Excerpted data Block Start

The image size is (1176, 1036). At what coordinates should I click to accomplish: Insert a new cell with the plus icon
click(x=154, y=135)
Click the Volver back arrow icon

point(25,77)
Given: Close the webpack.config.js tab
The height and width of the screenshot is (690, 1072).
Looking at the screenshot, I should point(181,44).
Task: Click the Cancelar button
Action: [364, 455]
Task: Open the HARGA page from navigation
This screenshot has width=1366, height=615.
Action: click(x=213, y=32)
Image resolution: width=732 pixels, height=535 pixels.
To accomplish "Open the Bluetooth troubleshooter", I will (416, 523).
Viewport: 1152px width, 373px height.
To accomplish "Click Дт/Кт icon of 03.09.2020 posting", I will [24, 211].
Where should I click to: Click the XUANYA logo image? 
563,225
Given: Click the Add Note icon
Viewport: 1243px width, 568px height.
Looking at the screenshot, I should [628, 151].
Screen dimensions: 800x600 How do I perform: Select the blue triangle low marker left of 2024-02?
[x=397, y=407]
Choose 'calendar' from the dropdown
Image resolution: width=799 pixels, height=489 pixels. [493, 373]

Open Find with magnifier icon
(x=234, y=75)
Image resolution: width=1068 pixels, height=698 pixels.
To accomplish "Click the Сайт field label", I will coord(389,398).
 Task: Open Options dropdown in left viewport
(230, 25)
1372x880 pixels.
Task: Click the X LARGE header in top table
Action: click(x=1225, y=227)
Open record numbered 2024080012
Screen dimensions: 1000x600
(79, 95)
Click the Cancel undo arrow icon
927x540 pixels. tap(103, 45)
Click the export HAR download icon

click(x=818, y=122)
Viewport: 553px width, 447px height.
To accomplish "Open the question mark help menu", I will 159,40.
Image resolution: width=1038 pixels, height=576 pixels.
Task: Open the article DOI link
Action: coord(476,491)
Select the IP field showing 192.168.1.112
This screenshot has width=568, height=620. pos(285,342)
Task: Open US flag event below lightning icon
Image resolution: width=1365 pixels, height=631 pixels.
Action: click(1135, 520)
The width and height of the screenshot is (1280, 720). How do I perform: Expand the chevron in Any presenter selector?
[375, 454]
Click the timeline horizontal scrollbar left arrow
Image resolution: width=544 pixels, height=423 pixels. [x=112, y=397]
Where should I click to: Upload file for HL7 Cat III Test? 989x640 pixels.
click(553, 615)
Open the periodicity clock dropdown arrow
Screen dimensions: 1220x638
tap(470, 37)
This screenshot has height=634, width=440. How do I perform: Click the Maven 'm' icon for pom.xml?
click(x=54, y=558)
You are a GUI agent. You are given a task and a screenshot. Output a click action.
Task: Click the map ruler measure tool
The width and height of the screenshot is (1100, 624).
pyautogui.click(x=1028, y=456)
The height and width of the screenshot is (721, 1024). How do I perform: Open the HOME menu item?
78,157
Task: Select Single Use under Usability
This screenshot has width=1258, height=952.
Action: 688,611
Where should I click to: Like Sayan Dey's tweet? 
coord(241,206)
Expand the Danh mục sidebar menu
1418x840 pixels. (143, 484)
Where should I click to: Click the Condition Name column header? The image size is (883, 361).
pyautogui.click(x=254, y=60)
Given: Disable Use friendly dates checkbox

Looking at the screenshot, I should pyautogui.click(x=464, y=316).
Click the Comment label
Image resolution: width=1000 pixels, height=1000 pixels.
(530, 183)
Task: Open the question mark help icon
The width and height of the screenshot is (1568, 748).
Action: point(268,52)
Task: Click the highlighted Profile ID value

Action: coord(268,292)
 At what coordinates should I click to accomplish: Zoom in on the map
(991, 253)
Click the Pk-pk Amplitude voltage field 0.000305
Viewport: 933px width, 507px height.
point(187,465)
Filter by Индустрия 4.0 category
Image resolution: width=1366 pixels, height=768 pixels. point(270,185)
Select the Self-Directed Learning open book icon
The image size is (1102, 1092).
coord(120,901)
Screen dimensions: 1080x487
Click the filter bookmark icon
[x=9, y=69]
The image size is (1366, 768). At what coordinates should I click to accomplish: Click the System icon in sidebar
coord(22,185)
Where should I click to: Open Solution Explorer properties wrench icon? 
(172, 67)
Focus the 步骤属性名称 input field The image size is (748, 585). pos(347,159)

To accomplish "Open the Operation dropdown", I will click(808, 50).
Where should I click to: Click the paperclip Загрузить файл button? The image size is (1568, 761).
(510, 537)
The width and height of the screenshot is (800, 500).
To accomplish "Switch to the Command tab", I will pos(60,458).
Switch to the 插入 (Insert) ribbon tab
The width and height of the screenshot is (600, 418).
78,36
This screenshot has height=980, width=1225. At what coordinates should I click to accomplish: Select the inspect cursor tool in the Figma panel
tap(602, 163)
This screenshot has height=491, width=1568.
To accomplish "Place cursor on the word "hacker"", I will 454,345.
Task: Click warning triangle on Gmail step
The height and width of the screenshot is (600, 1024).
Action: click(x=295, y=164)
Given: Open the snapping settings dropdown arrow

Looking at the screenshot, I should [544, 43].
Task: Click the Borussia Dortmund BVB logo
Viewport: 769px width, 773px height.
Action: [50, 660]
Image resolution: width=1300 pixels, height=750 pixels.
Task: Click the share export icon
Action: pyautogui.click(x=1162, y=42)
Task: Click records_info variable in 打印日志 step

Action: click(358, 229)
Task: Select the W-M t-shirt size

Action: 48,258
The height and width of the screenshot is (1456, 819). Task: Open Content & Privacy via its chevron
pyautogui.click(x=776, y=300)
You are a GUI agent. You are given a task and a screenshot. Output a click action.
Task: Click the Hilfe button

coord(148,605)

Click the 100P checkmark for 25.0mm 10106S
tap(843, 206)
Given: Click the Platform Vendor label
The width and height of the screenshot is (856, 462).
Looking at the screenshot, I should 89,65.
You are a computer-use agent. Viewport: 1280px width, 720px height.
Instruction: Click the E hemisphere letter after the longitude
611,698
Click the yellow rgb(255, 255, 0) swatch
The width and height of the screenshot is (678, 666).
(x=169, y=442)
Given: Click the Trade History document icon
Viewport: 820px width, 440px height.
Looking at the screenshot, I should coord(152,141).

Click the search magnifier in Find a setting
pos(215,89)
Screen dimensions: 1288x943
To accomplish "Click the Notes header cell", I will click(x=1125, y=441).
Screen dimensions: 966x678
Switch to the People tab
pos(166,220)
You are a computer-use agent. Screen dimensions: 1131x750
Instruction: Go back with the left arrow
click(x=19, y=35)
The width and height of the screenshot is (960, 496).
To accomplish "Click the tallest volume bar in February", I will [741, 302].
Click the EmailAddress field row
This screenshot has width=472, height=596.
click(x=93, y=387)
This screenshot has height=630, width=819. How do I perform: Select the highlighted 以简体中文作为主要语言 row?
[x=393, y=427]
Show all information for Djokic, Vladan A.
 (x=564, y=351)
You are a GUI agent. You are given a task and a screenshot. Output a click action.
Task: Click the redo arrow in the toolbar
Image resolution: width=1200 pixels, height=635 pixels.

Excerpted data Block End

__What you need to do__: Transcribe the entries above, every line exactly as it reads.

__Completed task__:
The image size is (1176, 1036). At what coordinates should I click to accomplish: Insert a new cell with the plus icon
click(x=154, y=135)
Click the Volver back arrow icon

point(25,77)
Given: Close the webpack.config.js tab
The height and width of the screenshot is (690, 1072).
Looking at the screenshot, I should point(181,44).
Task: Click the Cancelar button
Action: [364, 455]
Task: Open the HARGA page from navigation
This screenshot has width=1366, height=615.
Action: click(x=213, y=32)
Image resolution: width=732 pixels, height=535 pixels.
To accomplish "Open the Bluetooth troubleshooter", I will (416, 523).
Viewport: 1152px width, 373px height.
To accomplish "Click Дт/Кт icon of 03.09.2020 posting", I will [24, 211].
Where should I click to: Click the XUANYA logo image? 
563,225
Given: Click the Add Note icon
Viewport: 1243px width, 568px height.
Looking at the screenshot, I should [628, 151].
Screen dimensions: 800x600 How do I perform: Select the blue triangle low marker left of 2024-02?
[x=397, y=407]
Choose 'calendar' from the dropdown
Image resolution: width=799 pixels, height=489 pixels. [493, 373]

Open Find with magnifier icon
(x=234, y=75)
Image resolution: width=1068 pixels, height=698 pixels.
To accomplish "Click the Сайт field label", I will coord(389,398).
 Task: Open Options dropdown in left viewport
(230, 25)
1372x880 pixels.
Task: Click the X LARGE header in top table
Action: click(x=1225, y=227)
Open record numbered 2024080012
Screen dimensions: 1000x600
(79, 95)
Click the Cancel undo arrow icon
927x540 pixels. tap(103, 45)
Click the export HAR download icon

click(x=818, y=122)
Viewport: 553px width, 447px height.
To accomplish "Open the question mark help menu", I will 159,40.
Image resolution: width=1038 pixels, height=576 pixels.
Task: Open the article DOI link
Action: coord(476,491)
Select the IP field showing 192.168.1.112
This screenshot has width=568, height=620. pos(285,342)
Task: Open US flag event below lightning icon
Image resolution: width=1365 pixels, height=631 pixels.
Action: click(1135, 520)
The width and height of the screenshot is (1280, 720). How do I perform: Expand the chevron in Any presenter selector?
[375, 454]
Click the timeline horizontal scrollbar left arrow
Image resolution: width=544 pixels, height=423 pixels. [x=112, y=397]
Where should I click to: Upload file for HL7 Cat III Test? 989x640 pixels.
click(553, 615)
Open the periodicity clock dropdown arrow
Screen dimensions: 1220x638
tap(470, 37)
This screenshot has height=634, width=440. How do I perform: Click the Maven 'm' icon for pom.xml?
click(x=54, y=558)
You are a GUI agent. You are given a task and a screenshot. Output a click action.
Task: Click the map ruler measure tool
The width and height of the screenshot is (1100, 624).
pyautogui.click(x=1028, y=456)
The height and width of the screenshot is (721, 1024). How do I perform: Open the HOME menu item?
78,157
Task: Select Single Use under Usability
This screenshot has width=1258, height=952.
Action: 688,611
Where should I click to: Like Sayan Dey's tweet? 
coord(241,206)
Expand the Danh mục sidebar menu
1418x840 pixels. (143, 484)
Where should I click to: Click the Condition Name column header? The image size is (883, 361).
pyautogui.click(x=254, y=60)
Given: Disable Use friendly dates checkbox

Looking at the screenshot, I should pyautogui.click(x=464, y=316).
Click the Comment label
Image resolution: width=1000 pixels, height=1000 pixels.
(530, 183)
Task: Open the question mark help icon
The width and height of the screenshot is (1568, 748).
Action: point(268,52)
Task: Click the highlighted Profile ID value

Action: coord(268,292)
 At what coordinates should I click to accomplish: Zoom in on the map
(991, 253)
Click the Pk-pk Amplitude voltage field 0.000305
Viewport: 933px width, 507px height.
point(187,465)
Filter by Индустрия 4.0 category
Image resolution: width=1366 pixels, height=768 pixels. point(270,185)
Select the Self-Directed Learning open book icon
The image size is (1102, 1092).
coord(120,901)
Screen dimensions: 1080x487
Click the filter bookmark icon
[x=9, y=69]
The image size is (1366, 768). At what coordinates should I click to accomplish: Click the System icon in sidebar
coord(22,185)
Where should I click to: Open Solution Explorer properties wrench icon? 
(172, 67)
Focus the 步骤属性名称 input field The image size is (748, 585). pos(347,159)

To accomplish "Open the Operation dropdown", I will click(808, 50).
Where should I click to: Click the paperclip Загрузить файл button? The image size is (1568, 761).
(510, 537)
The width and height of the screenshot is (800, 500).
To accomplish "Switch to the Command tab", I will pos(60,458).
Switch to the 插入 (Insert) ribbon tab
The width and height of the screenshot is (600, 418).
78,36
This screenshot has height=980, width=1225. At what coordinates should I click to accomplish: Select the inspect cursor tool in the Figma panel
tap(602, 163)
This screenshot has height=491, width=1568.
To accomplish "Place cursor on the word "hacker"", I will 454,345.
Task: Click warning triangle on Gmail step
The height and width of the screenshot is (600, 1024).
Action: click(x=295, y=164)
Given: Open the snapping settings dropdown arrow

Looking at the screenshot, I should [544, 43].
Task: Click the Borussia Dortmund BVB logo
Viewport: 769px width, 773px height.
Action: [50, 660]
Image resolution: width=1300 pixels, height=750 pixels.
Task: Click the share export icon
Action: pyautogui.click(x=1162, y=42)
Task: Click records_info variable in 打印日志 step

Action: click(358, 229)
Task: Select the W-M t-shirt size

Action: 48,258
The height and width of the screenshot is (1456, 819). Task: Open Content & Privacy via its chevron
pyautogui.click(x=776, y=300)
You are a GUI agent. You are given a task and a screenshot. Output a click action.
Task: Click the Hilfe button

coord(148,605)

Click the 100P checkmark for 25.0mm 10106S
tap(843, 206)
Given: Click the Platform Vendor label
The width and height of the screenshot is (856, 462).
Looking at the screenshot, I should 89,65.
You are a computer-use agent. Viewport: 1280px width, 720px height.
Instruction: Click the E hemisphere letter after the longitude
611,698
Click the yellow rgb(255, 255, 0) swatch
The width and height of the screenshot is (678, 666).
(x=169, y=442)
Given: Click the Trade History document icon
Viewport: 820px width, 440px height.
Looking at the screenshot, I should coord(152,141).

Click the search magnifier in Find a setting
pos(215,89)
Screen dimensions: 1288x943
To accomplish "Click the Notes header cell", I will click(x=1125, y=441).
Screen dimensions: 966x678
Switch to the People tab
pos(166,220)
You are a computer-use agent. Screen dimensions: 1131x750
Instruction: Go back with the left arrow
click(x=19, y=35)
The width and height of the screenshot is (960, 496).
To accomplish "Click the tallest volume bar in February", I will [741, 302].
Click the EmailAddress field row
This screenshot has width=472, height=596.
click(x=93, y=387)
This screenshot has height=630, width=819. How do I perform: Select the highlighted 以简体中文作为主要语言 row?
[x=393, y=427]
Show all information for Djokic, Vladan A.
 (x=564, y=351)
You are a GUI agent. You are given a task and a screenshot. Output a click action.
Task: Click the redo arrow in the toolbar
Image resolution: width=1200 pixels, height=635 pixels.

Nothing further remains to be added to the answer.